*** RECORDS PROVIDED ***

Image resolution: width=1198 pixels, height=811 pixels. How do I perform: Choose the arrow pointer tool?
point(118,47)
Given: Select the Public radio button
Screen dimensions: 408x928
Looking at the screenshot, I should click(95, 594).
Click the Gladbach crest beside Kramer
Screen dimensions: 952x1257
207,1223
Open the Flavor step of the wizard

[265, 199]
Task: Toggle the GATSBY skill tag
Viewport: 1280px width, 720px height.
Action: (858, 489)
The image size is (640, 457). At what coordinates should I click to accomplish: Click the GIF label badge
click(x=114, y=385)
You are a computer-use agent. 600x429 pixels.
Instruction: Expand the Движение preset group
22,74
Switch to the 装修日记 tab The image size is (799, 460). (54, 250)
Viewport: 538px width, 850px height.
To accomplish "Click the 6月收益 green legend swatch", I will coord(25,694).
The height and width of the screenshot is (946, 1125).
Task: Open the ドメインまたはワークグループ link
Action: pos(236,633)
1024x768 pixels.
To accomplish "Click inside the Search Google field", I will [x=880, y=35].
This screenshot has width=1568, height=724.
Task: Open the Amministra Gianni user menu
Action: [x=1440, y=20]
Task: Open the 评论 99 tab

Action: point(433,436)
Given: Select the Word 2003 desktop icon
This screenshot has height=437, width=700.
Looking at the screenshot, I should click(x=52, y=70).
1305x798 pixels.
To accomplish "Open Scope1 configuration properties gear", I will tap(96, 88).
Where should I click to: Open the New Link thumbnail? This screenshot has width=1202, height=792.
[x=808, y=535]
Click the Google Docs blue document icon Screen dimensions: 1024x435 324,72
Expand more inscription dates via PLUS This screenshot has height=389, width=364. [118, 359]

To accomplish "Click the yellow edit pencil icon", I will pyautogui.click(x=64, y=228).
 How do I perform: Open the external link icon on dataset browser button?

***

EXERCISE DESCRIPTION:
Retype only this portion of the data above: the line containing "Task: Toggle the GATSBY skill tag", the line containing "You are a computer-use agent. 600x429 pixels.", and all lines between them, exactly.

RESULT FOR THIS TASK:
Task: Toggle the GATSBY skill tag
Viewport: 1280px width, 720px height.
Action: (858, 489)
The image size is (640, 457). At what coordinates should I click to accomplish: Click the GIF label badge
click(x=114, y=385)
You are a computer-use agent. 600x429 pixels.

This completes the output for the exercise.